Here’s the problem, when I told my girlfriend about our friend’s filthy hygiene habits and his absurd explanation she responded that a man who doesn’t wash his hands after defecating is “her kinda guy!” I don’t know what to do? How can I be with someone like this? Her kinda guy? I know the women these days are fans of the “dirty” boys, but I always thought dirty was more of a stylistic choice, not someone with heinous hygiene that can put all of our health in jeopardy.
So, I’m guessing the only option is to break up with her? But do I need to somehow light the both of them on fire? Humanity is at stake.
Dear Gigantic Parasite,
That is disgusting and don’t you go thinking that lighting the two of them on fire is going to end this fecal blight on mankind because you have obviously been contaminated yourself. Murder-Suicide. That is the right thing to do.
And tell me this! Did you then afterwards go out and consume food with this person? Are you saying to me that you broke bread right after he broke poo?
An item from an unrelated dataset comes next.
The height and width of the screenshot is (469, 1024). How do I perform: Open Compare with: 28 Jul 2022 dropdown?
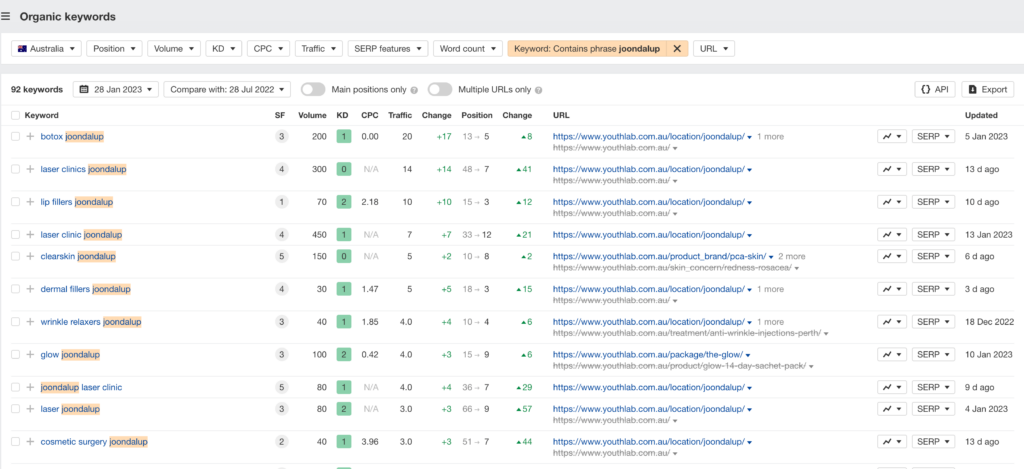[x=227, y=89]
Ay yay yi!
Look at these worms, do they not look like something that happens to someone when they don’t wash their hands after they poo!? DO THEY NOT?
But I mean, if you really love this person, if that is even possible now, I guess it can be worked out. My toilet clogged on the weekend and I was like, “Okay, Amil, time to move. You can’t ever use this toilet again as it’s been, well, you know – compromised.”
But I love my apartment and it’s too late to start looking for something in the middle of summer, so whatever, I just bleached the shit out of it and then had a really, really long shower. So what I’m saying is, throw some bleach on her, hope it takes and then scrub the fuck out of your wormy body.
Dear Ms Niazi,
I work “creatively” with a group of friends who are generally pretty funny awesome, except for one douche who consistently butts heads with me. Thing is, aside from his stubborn, idiotic ideas and unwillingness to ever listen to me, he’s the one who owns the expensive equipment we use (and by we, I mean not him, because we don’t really trust him with using it properly). We’ve joke kicked him out of the group before, but I’m through with jokes. Is this a situation where poisoning would come in handy? We just have to make sure we borrow the equipment before tainting his Vitamin Water, right?
Adventures in Dummyland
Dear Control Freak,
Just so we’re all clear, you’re a young scamp who has a clubhouse where you make cute Youtube videos with your little friends and one of them is bothering you with his always wanting to do dances to Single Ladies? Right? Because as an objective reader – and more importantly – an adult, that’s what I’m getting from your question. That you are a child.
Oh, you’re using some guy for his web cam, but you don’t know how to tell him that you hate his fat guts and you wish that he had never been born? Well why don’t you get a job and buy your own Carebears Handy Cam, so that your “No Dummiez Allowed” club can be exactly the way YOU want it to be.
Your literary prowess and humorability tickle my fancy so.
Perchance, might you be available for dating and/or meaningful friendship?
No Lecherous Intent
1.) Humorability is not A word, let alone ONE word
2.) Pray tell, what sort of meaningful friendship would you like us to have over the internet? Cyber-perv.
3.) Send me a picture, NO FATTIES! A/S/L?